A Premium Symbol
A changing of the guard can be a good time to revamp your direct-mail packages. When Covenant House International brought a new president on board in fall 2003, it needed to change its acquisition packages, which contained a letter signed by the previous president.
The international childcare agency took this opportunity to test a few other ideas in its Spanish-language acqui-sition campaign — namely the premium it was using.

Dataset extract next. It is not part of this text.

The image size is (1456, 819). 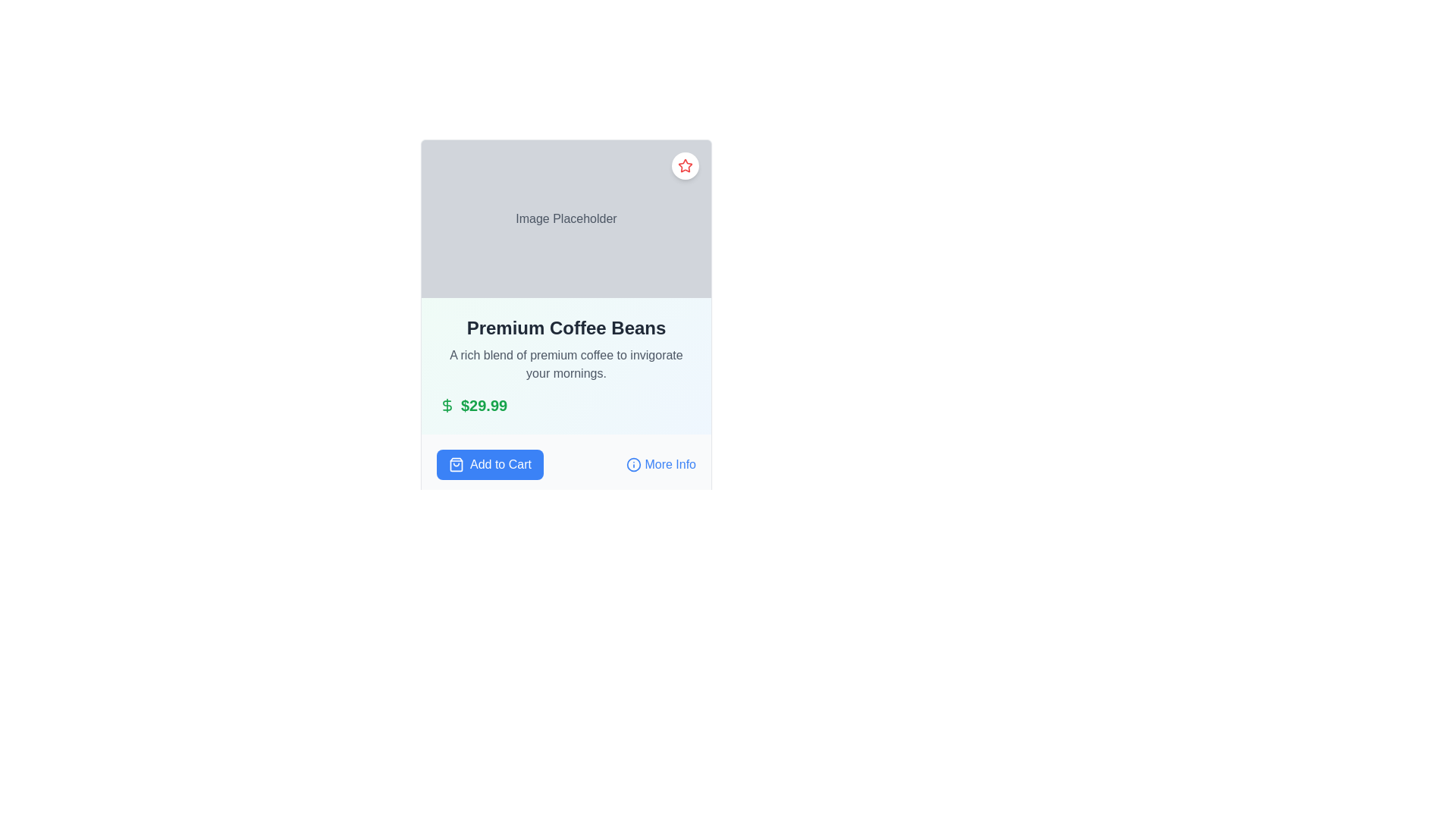 I want to click on the circular information icon with a black outline located within the 'More Info' component, positioned below the product description and next to the 'Add to Cart' button, so click(x=634, y=464).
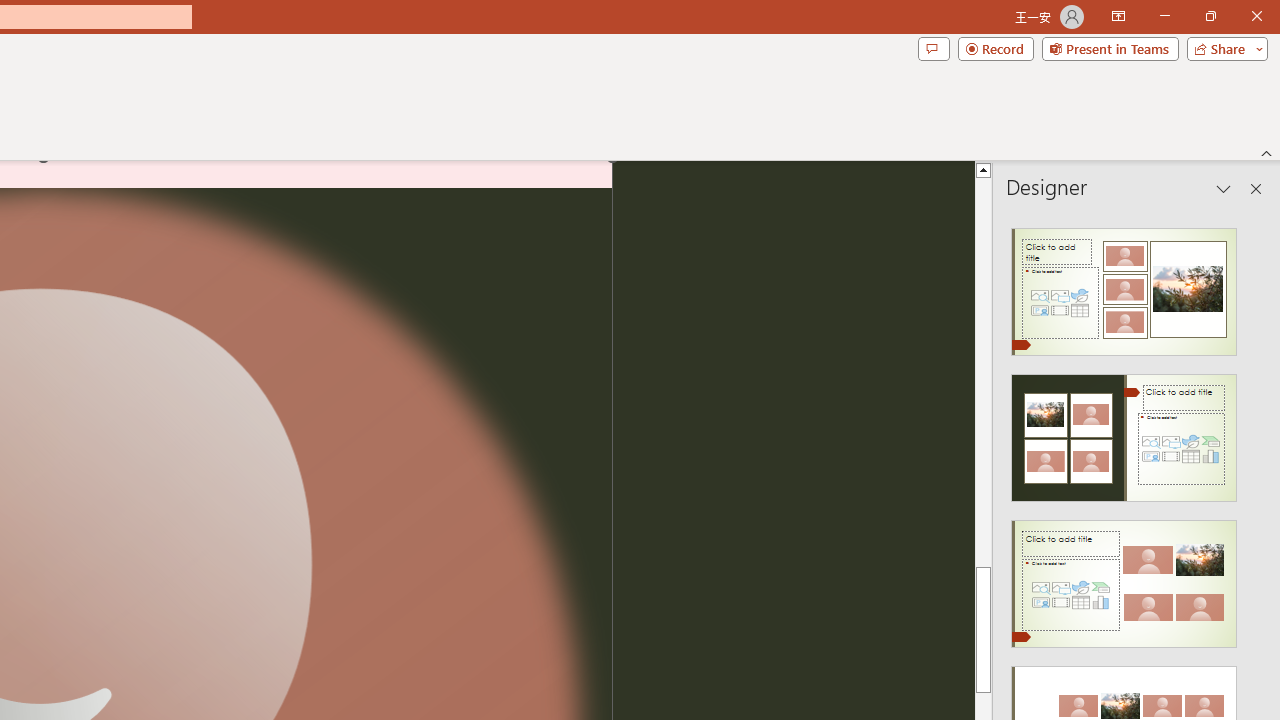 Image resolution: width=1280 pixels, height=720 pixels. Describe the element at coordinates (1124, 577) in the screenshot. I see `'Design Idea'` at that location.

“We came up with five possibilities and mailed them out in roughly equal quantities,” says Joan H. Smyth Dengler, vice president of direct response at Covenant House.
And the winner is ...
The mailings were tested in November 2004 against an updated control. Mailed in a 4.75-inch-by-6.5-inch outer with President Patricia A. Cruise’s name above the return address, the control included a 6-inch-by-9-inch double-sided letter, a 4.25-inch-by-6-inch reply slip, a 3.5-inch-by-7-inch bounce-back on yellow paper, a BRE and a 3.5-inch-by-5.5-inch glossy insert on card stock that opens to reveal a silver cross and chain premium.
The two packages that performed best were identical to the prior control except for the premium. The winner garnered a 3.7 percent response in the test to the control’s 2.4 percent and included, instead of the silver cross and chain, a personalized key ring with the recipient’s first name and a picture of an angel.
The key ring package mailed as the control for about a year until it was unseated in fall 2005 by a new test, a mailing sent in a 4.5-inch-by-8.5-inch outer with a 6.5-inch-by-9.75-inch double-sided letter, a BRE and 3.5-inch-by-7.25-inch reply with a taped-on premium — this time a chain with a silver cross inlaid with red and clear jewels. Now the new control, the “red jeweled cross” mailing, as Dengler calls it, nets an average response rate greater than 5 percent.